I was trying to use these instructions from June 22 and get the response that core, extra, and multilib are up to date but error: target not found: plasma-x11-session
Did something else change afterward? Thank you.
I was trying to use these instructions from June 22 and get the response that core, extra, and multilib are up to date but error: target not found: plasma-x11-session
Did something else change afterward? Thank you.
That package does not exist yet in the Stable branch. It only exists in Plasma 6.4, which is still only in the Unstable branch for now.
Thank you. I thought something had changed on this machine and couldn’t figure out what could have been the cause; but, now that you explain this, I remember that I switched to unstable branch and then switched back to stable. I thought I did the switch back in a way that was supposed to not leave anything from unstable that had not yet reached stable; but, evidently, I didn’t do it correctly or misunderstood.

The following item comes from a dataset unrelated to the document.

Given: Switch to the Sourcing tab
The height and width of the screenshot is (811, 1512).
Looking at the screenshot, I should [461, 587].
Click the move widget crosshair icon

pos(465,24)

The only reason I noticed something different is that the mouse pointer kept growing if moved around a bit. Thanks.
You better restore a Timeshift snapshot in this case, because reverting packages on major updates is likely to mess with the config files and you may end up in many issue because of the update config files.
Thank you very much for the warning. I’ll look into that. The instructions for switching to unstable branch and back make it sound quite simple; but, apparently, there are a few items to be wary of, especially if one’s knowledge in this area is small, such as in my case.
No, it is really simply one command to go back from Unstable to Stable. You probably switched to Stable branch but did not force downgrading the packages so you stayed with packages from Unstable.
To force downgrading packages after switching back to Stable branch just do the command sudo pacman -Syyuu (the double yy is to force refreshing the mirror packages list, and the double uu is to force the downgrade of packages).
But as said on major updates there are often changes in some configuration files, and downgrading packages will not revert these changes, this is why I recommend in this case to restore a Timeshift snapshot instead of downgrading, so the old configuration files are also restored so you do not have issues regarding new modified configurations that were in the previous major update (from Unstable).
Thanks again. I believe I followed these instructions and tried to downgrade packages; but there is only one y shown in that command near the very bottom.
I could have made a mistake also and left off a u; it’s been a couple weeks, now, and do not recall what I typed but I do recall following those instructions and wanting to downgrade. I switched to unstable for about ten minutes to see if the repository might have a newer version of an application I wanted. The new version was not available; so, I switched back.
You typically don’t need the second y nowadays.
You can check without switching - just use branch compare.
When switching branches, you do need -Syyu, and when switching from a more bleeding-edge one to a more stable one, you need -Syyuu. ![]()
I just checked on my laptop and desktop. I didn’t actually downgrade to stable just switched branches and checked if it picked up the differences.
Laptop needed the extra y for switching to stable, and didn’t need it for switching back to unstable.
Desktop didn’t need it at all.
Neither had been updated in a while, so perhaps that may be relevant.